Nel lessico famigliare lo ius catering è l’usanza che, a un certo punto della vita e poi per sempre, ti consente di portare a casa, dopo le cene o i pranzi dalla mamma, un pasto quasi completo.
Il privilegio scatta più o meno quando ti sei appena sposata e tua mamma butta là: «Ti do un po’ di arrosto da portare a casa, così domani hai già pronto?».
La volta dopo aggiungerà le patate al forno, poi l’insalata dell’orto. «Due pomodori li vuoi? E queste tre zucchine?».
Anche le suocere non scherzano, la mia mi dava le uova fresche del pollaio. Tante di quelle uova che alla fine non le consumavamo mai freschissime, perché c’erano da finire prima quelle della settimana precedente.
Corsi e ricorsi storici, perché tutto quello che avevo deriso, criticato o compatito benevolmente, si ripete a casa mia con la puntualità rassicurante di un mantra.
E così ho più vaschette e contenitori usa e getta di una gastronomia take away. Non ho le galline: compro le uova dalla Wilma, che ha un pollaio in campagna e mi fornisce anche polli e conigli ruspanti, verdura dell’orto e, talvolta, perfino rose!

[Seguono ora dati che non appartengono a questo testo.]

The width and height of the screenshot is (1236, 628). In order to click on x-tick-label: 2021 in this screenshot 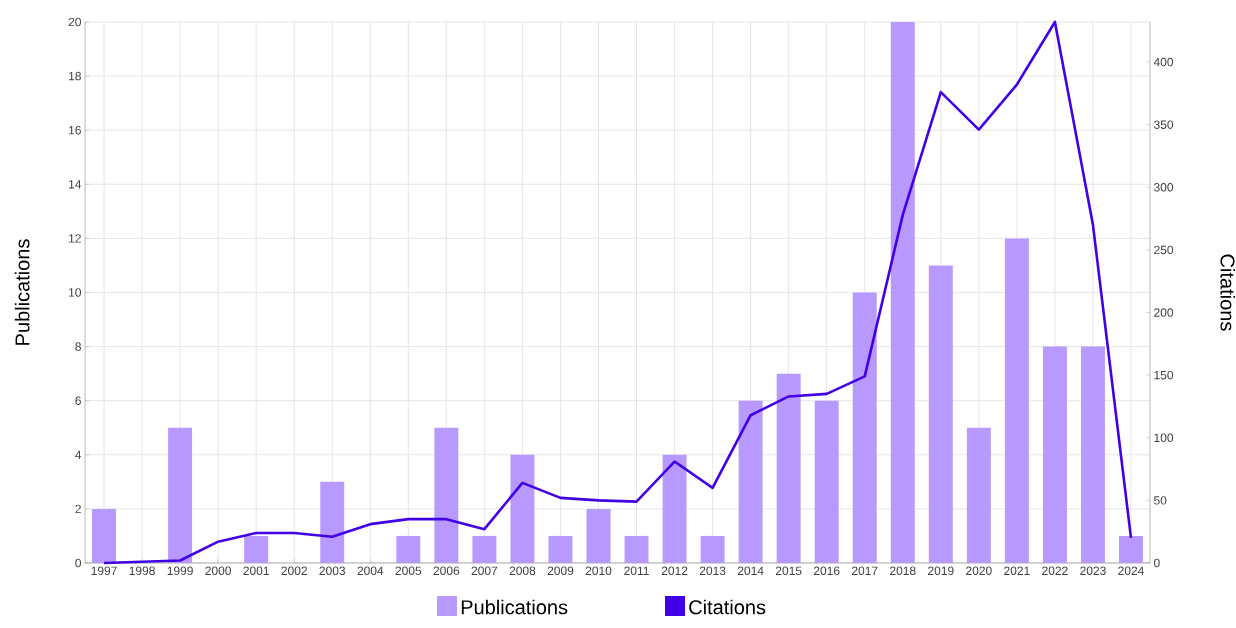, I will do `click(1017, 571)`.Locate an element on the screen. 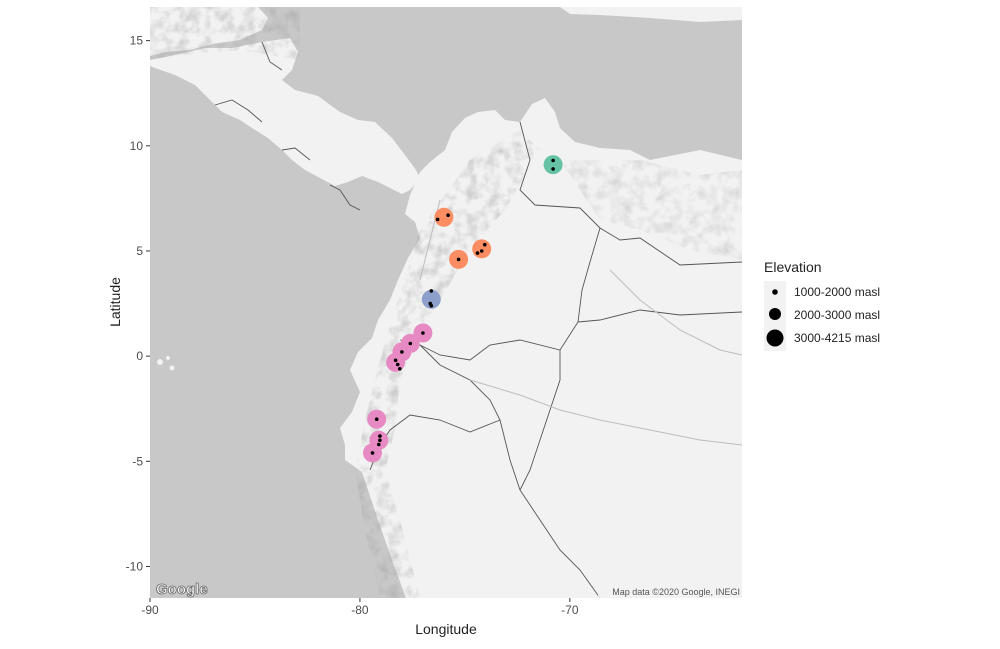 The image size is (1000, 649). points-layer is located at coordinates (462, 306).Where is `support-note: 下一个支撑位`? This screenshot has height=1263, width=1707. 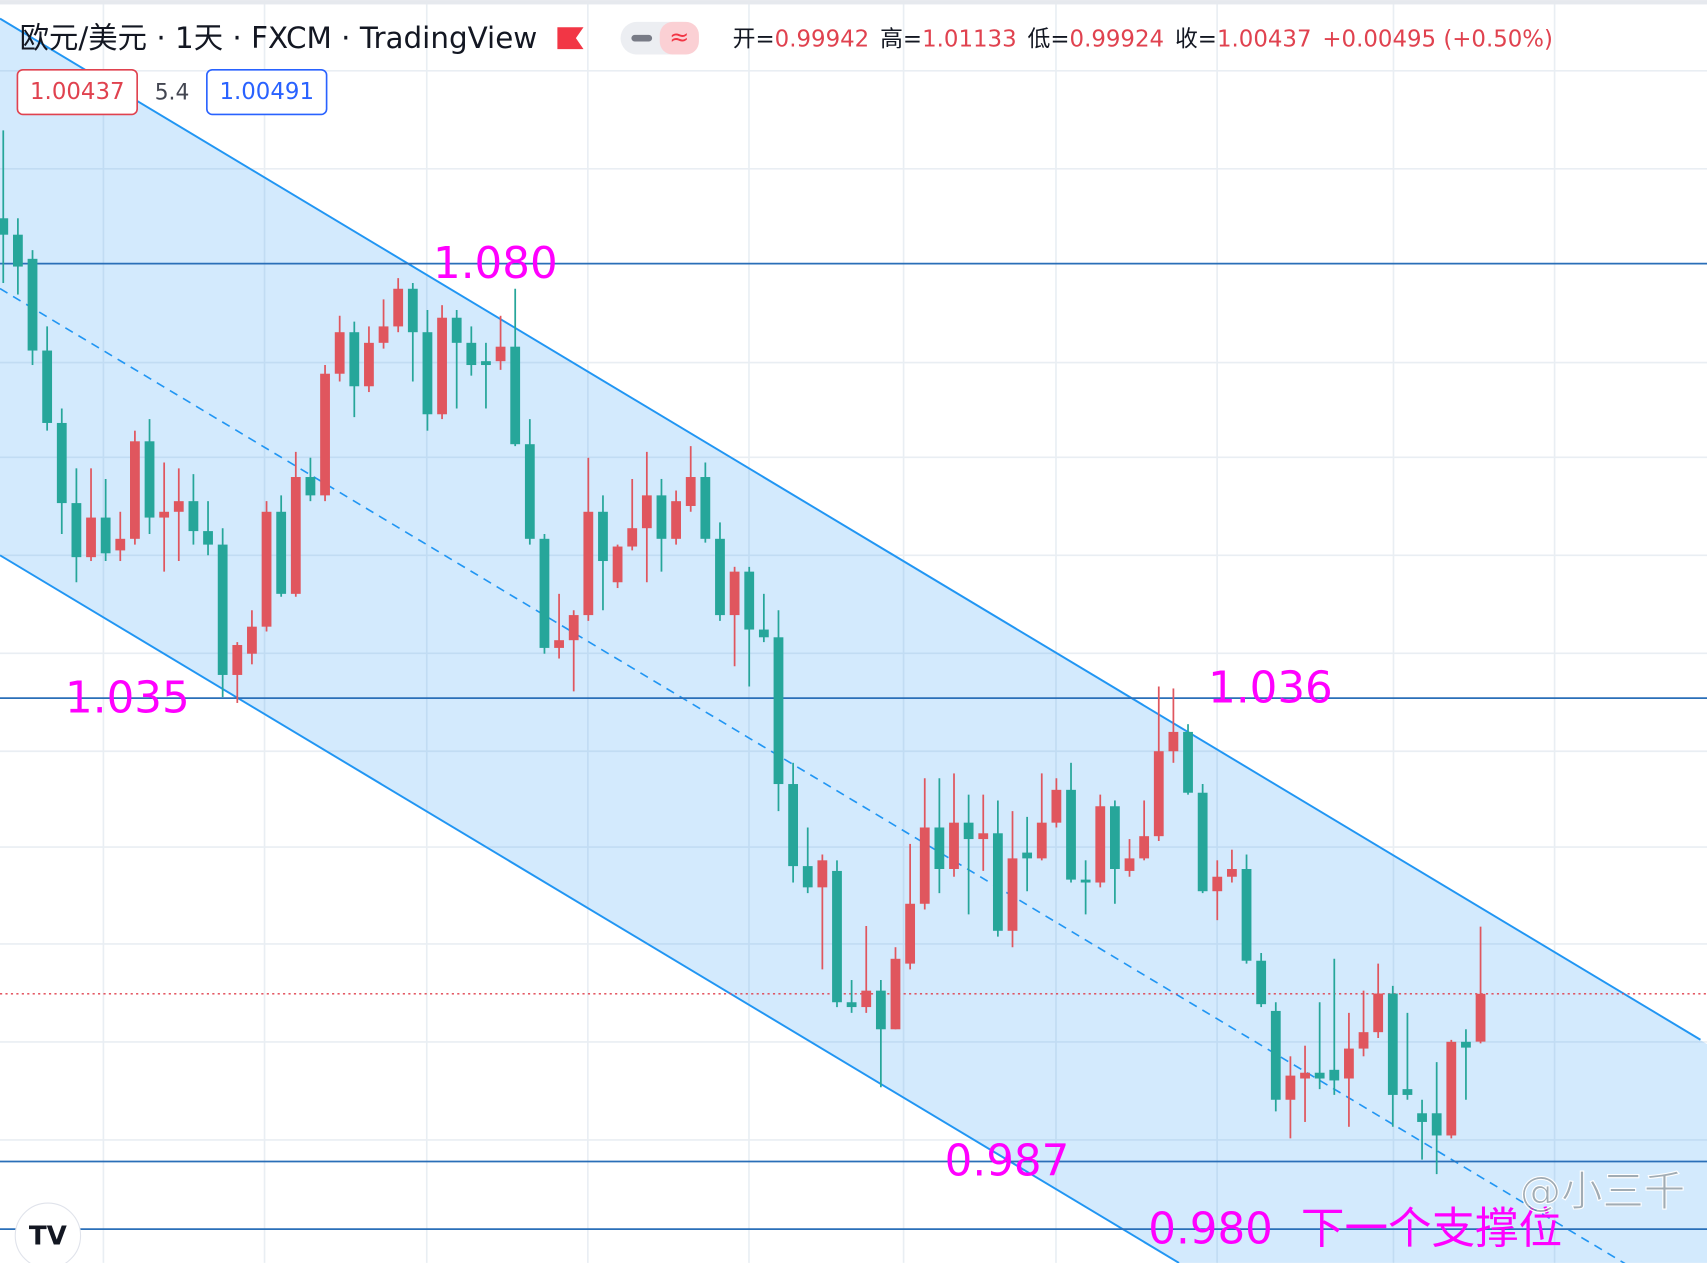 support-note: 下一个支撑位 is located at coordinates (1432, 1229).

E si ripete il rituale: vengono a pranzo, mangiano e portano a casa avanzi nati per avanzare. Che poi non fossero avanzi l’ho capito dopo, e da allora anch’io, se siamo in sette, cucino almeno per nove.
Prima era solo quello piccolo che usufruiva del servizio catering: una porzione di lasagne, una vaschetta di spezzatino, la torta, a volte la macedonia. Il grande disdegnava queste premure da cocco di mamma e lo prendeva in giro: «Ti ha preparato le cose buone la mammina? Te le ha pure masticate?».
Stasera c’è lui a cena da me, con suo figlio, il mio primo nipote. Ho preparato salsiccia e fagioli in umido.
«Mamma, se quelli che sono avanzati li portassi a casa io? Domani saranno ancora buoni?».
Mentre preparo sorrido, perché sento il figlio che lo sfotte: «Papà, ti ha preparato le robine buone la nonna? Te le ha pure masticate?»
Fra non molto passerà a lui lo ius catering di famiglia. Lo spero, anche se io non ci sarò.